(Saved entries)
══════════
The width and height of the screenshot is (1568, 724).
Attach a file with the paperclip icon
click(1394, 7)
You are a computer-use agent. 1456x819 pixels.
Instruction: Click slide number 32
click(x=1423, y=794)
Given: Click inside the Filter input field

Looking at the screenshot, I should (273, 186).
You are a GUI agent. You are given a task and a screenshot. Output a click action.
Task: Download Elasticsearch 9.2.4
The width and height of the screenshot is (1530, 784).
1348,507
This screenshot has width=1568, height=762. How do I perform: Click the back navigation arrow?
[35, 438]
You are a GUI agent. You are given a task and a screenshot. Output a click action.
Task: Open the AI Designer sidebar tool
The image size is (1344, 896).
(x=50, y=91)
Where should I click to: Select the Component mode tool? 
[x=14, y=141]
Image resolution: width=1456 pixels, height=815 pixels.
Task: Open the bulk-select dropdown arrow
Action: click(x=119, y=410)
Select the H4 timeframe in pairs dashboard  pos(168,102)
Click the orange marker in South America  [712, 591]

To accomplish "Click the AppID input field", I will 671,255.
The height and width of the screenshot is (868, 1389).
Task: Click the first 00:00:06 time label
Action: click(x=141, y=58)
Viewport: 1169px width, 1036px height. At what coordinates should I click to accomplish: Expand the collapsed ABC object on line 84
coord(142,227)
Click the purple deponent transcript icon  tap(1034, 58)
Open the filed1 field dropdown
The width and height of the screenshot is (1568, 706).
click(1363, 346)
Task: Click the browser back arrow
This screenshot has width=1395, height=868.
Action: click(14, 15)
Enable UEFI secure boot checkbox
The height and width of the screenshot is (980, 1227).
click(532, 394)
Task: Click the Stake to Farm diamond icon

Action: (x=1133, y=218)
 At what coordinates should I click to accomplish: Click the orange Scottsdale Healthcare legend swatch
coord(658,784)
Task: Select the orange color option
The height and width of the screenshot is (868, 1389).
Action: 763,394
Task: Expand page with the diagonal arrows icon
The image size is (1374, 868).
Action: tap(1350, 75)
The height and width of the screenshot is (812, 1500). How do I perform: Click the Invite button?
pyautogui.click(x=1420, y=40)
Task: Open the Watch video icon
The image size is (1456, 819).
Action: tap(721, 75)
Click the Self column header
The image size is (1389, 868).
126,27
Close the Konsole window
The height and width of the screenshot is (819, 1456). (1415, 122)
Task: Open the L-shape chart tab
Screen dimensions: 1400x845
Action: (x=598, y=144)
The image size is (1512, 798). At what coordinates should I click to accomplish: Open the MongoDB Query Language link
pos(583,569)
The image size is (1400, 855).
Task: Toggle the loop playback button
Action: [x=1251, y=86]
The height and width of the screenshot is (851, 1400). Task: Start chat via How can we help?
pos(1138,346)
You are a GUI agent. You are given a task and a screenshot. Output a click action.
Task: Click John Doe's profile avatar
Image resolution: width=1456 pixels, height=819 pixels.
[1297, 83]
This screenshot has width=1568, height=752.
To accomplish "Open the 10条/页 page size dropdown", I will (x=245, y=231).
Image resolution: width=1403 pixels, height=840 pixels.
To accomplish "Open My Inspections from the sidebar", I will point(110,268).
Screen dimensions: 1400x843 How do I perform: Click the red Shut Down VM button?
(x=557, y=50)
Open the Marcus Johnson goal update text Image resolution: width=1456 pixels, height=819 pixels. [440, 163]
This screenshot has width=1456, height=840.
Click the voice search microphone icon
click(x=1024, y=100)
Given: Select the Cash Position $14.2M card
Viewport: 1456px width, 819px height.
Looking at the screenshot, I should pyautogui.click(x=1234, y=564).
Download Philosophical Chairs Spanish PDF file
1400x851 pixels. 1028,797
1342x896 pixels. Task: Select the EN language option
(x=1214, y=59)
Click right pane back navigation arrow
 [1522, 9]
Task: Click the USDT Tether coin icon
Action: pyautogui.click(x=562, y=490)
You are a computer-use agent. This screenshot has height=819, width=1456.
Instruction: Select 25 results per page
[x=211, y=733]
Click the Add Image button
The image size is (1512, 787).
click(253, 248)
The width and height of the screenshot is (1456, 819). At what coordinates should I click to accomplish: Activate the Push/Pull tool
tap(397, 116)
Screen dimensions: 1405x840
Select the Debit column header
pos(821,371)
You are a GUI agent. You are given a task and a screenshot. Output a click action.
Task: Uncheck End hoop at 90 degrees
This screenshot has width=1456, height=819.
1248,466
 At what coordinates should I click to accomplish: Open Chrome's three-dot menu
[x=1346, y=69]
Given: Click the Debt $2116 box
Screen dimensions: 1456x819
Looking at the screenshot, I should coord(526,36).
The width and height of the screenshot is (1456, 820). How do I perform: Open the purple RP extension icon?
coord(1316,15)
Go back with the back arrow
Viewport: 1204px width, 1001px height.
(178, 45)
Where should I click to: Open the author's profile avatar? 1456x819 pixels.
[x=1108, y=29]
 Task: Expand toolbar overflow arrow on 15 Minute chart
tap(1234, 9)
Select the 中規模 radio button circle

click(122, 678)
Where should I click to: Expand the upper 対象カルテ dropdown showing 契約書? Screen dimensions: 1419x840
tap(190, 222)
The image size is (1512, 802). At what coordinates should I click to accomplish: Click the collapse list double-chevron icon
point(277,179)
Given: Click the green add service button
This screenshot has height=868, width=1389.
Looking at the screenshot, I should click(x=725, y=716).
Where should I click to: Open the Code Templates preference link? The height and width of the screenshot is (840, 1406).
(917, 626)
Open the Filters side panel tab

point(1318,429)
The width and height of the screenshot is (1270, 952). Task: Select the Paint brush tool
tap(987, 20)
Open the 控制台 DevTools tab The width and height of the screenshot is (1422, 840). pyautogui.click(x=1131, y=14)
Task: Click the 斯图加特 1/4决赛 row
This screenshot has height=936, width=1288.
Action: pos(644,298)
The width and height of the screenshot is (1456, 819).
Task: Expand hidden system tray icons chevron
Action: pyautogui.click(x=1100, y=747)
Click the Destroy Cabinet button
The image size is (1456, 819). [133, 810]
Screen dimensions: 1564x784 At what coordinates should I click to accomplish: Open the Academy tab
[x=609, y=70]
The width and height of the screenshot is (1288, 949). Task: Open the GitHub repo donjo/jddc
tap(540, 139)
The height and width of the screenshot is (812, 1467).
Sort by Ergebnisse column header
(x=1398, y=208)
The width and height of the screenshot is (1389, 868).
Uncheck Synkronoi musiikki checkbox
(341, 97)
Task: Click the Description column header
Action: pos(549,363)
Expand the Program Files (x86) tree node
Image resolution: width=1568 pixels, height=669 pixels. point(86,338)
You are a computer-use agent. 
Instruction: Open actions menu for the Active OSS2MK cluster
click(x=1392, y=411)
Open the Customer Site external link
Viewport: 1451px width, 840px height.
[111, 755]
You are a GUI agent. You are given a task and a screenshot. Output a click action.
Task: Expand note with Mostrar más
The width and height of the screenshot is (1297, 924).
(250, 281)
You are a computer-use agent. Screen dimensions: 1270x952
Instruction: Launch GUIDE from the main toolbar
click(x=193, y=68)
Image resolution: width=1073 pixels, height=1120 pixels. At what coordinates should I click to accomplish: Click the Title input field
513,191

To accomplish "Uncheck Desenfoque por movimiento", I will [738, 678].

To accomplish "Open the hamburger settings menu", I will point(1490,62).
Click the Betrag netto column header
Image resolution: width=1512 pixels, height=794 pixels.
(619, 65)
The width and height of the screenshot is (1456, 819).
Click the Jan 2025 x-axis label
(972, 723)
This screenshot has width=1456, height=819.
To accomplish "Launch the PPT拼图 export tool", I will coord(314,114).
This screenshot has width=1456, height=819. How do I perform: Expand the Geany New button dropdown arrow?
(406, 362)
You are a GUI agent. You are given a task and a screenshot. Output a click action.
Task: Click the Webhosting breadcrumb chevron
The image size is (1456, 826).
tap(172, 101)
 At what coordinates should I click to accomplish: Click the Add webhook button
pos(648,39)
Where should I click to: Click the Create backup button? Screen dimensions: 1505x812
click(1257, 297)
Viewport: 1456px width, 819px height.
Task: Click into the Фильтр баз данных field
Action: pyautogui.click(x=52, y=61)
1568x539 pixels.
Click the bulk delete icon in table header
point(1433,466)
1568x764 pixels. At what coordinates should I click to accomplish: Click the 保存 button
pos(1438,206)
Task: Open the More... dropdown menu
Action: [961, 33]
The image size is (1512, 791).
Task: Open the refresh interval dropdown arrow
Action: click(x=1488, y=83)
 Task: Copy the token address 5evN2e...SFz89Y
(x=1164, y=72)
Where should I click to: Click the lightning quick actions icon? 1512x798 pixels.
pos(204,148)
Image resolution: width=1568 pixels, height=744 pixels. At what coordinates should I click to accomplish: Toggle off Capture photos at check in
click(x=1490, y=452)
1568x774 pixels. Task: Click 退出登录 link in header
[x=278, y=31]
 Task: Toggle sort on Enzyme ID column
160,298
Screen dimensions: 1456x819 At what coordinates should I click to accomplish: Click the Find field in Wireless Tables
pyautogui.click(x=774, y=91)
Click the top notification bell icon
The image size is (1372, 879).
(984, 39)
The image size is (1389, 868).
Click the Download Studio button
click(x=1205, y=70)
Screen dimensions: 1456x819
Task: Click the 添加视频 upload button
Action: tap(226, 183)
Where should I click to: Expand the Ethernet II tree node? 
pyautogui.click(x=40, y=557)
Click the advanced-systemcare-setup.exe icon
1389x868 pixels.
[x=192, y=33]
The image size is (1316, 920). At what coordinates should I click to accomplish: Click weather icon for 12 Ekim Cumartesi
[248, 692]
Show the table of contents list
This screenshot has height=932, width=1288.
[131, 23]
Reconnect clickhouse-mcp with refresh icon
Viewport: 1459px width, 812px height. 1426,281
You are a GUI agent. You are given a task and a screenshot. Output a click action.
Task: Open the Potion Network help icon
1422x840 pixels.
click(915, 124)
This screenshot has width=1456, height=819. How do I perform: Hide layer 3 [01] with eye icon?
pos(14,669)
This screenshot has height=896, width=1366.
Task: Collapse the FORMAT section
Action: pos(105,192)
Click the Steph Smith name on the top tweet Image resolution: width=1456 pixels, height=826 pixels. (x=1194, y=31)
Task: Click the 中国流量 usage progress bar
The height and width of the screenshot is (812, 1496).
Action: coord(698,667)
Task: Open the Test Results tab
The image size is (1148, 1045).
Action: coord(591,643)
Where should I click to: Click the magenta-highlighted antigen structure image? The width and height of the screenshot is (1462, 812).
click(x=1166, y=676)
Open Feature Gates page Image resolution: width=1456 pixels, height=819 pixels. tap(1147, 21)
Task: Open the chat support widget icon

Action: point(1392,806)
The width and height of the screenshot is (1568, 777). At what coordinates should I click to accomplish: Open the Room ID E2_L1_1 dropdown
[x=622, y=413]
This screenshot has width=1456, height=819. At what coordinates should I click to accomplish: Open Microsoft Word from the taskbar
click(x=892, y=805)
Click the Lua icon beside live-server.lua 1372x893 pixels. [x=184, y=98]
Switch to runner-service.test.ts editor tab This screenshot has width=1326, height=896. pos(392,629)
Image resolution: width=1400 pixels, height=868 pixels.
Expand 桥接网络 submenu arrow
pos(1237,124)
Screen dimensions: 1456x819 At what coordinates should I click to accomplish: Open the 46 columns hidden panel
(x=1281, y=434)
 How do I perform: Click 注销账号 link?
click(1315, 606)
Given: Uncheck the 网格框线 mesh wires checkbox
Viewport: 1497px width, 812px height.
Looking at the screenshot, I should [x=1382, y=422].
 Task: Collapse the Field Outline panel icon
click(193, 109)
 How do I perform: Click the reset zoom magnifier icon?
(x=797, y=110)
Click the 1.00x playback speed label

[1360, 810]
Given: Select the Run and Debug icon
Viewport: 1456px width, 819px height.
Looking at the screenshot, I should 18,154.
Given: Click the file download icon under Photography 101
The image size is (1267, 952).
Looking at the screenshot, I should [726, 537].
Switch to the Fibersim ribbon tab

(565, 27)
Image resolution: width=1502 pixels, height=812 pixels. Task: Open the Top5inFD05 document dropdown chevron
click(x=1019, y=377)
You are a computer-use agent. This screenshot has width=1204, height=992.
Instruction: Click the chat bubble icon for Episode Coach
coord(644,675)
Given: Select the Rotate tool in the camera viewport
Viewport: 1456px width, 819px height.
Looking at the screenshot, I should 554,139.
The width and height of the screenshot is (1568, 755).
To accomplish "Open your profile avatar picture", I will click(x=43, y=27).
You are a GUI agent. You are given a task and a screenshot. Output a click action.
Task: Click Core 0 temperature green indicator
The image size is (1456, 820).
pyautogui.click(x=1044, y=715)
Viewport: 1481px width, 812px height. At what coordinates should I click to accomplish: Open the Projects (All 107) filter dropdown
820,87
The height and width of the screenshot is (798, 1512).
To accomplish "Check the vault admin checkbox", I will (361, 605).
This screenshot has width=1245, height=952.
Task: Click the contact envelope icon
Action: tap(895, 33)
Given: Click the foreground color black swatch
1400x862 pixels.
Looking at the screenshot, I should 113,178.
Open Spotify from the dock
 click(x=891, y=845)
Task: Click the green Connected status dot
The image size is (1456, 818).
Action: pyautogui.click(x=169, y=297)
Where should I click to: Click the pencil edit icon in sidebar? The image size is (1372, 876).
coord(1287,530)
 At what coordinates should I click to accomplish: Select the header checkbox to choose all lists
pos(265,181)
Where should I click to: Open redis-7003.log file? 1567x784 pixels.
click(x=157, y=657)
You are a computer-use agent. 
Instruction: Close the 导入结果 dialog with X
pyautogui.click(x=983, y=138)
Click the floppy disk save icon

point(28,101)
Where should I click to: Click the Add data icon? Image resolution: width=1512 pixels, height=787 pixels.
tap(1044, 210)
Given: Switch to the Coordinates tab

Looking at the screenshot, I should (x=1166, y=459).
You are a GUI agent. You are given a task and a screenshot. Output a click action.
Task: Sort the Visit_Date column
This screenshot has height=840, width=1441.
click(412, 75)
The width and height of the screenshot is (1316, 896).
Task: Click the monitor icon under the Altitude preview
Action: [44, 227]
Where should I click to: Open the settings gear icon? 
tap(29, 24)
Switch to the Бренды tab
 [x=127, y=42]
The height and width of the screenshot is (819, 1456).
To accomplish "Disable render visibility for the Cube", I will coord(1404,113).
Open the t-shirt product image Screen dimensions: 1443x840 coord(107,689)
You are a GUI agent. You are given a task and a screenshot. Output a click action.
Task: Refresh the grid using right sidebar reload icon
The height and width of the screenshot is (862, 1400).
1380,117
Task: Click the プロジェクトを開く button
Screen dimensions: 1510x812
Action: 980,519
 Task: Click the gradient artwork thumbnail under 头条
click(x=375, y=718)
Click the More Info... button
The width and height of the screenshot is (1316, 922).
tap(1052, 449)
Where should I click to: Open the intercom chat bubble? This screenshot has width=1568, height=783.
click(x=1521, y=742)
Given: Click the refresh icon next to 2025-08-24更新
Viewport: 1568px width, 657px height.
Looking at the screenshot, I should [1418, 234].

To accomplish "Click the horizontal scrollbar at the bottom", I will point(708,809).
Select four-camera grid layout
══════════
# Problem to work on
From the entries above, copy each line holding "green".

# Response area
Given: Click the green add service button
Task: Click Core 0 temperature green indicator
Task: Click the green Connected status dot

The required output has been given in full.